I wonder this, too! To find out, you'd probably need to ask the artist, but even then, they'd only be able to tell you what they did deliberately. I know when I write music, I'm mainly going with what sounds good and not thinking about specific theory.
In reference to this song, I think Chester just felt this key shift inside of him. He probably went through many takes to figure out the actual notes he was trying to sing. Maybe he did write it down and then execute, but to me, it just feels too raw to be planned. Like he's bursting through the seams, as opposed to creeping up to a higher key to achieve this effect. In other words, I think the egg came first ;)
That was great. I mean it always is, but Linkin Park holds a special place in people's hearts. Makes me wish that this kind of analysis could make its way into music classes in school.

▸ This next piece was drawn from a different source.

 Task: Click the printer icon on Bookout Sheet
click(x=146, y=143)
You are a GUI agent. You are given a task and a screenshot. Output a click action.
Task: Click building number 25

Linkin Park is a weird one for me..... I'm 40. Turned 40 this year. I remember in 2001...I started my freshman year of college and was in this odd introductory "class" where I was asked "What's your favorite band?" I said....Linkin Park, based entirely off this album. 6 months earlier I'd never heard it. 6 months later I heard Sigur Ros and went down an entirely new rabbit hole. But this album DEEPLY resonated with me for a solid year when I was 18 or so. Then, for a LONG time I kinda entirely forgot about it. Until recently...listening back to it, is it my favorite album ever? Nah. But...I get what I heard back then. There's a harmonic sophistication throughout that entire album I clearly picked up on. In later years I found it all quite sterile...but now, in retrospect, it sounds crackling and alive and very confident across the entire album. I don't think I'll ever be a full on LP fan...but I was for one year in 2001...and I've come to understand what I heard and felt back then. They were definitely more than just another numetal-ish band with a guy scratching on turntables. Something else was going on too....
I really enjoyed this analysis. LP don't get enough credit among "sophisticated" musicians, even though they clearly had such a knack for tapping into incredibly relatable parts of the human psyche. I sang Chester's part in a karaoke duet a little while ago, and actually taking a swing at his tonal shifts and subtle phrasing choices really gave me a new appreciation for his voice (especially as young as he was on Hybrid Theory). P.S. I don't know what might be causing it, but it feels like a lot of your audio samples have a weird little grace note that scoops up into them? It happens a few times on both drum and melodic passages in this video. Maybe something to do with your editing software or the exact spot you're splicing the music, but it was kind of jarring sometimes. A nitpick on an otherwise compelling and enjoyable video!
Linkin Park has to be my favorite band. it was the first band I ever really got into-- at about nine years old. I grew up listening to them. their music helped me through so so much as a kid and teen and still does now as an adult. I will always always be grateful for every song they put out. I am absolutely THRILLED to see you go over this song on your channel. love your videos, love this song, two of my favorite things combined :)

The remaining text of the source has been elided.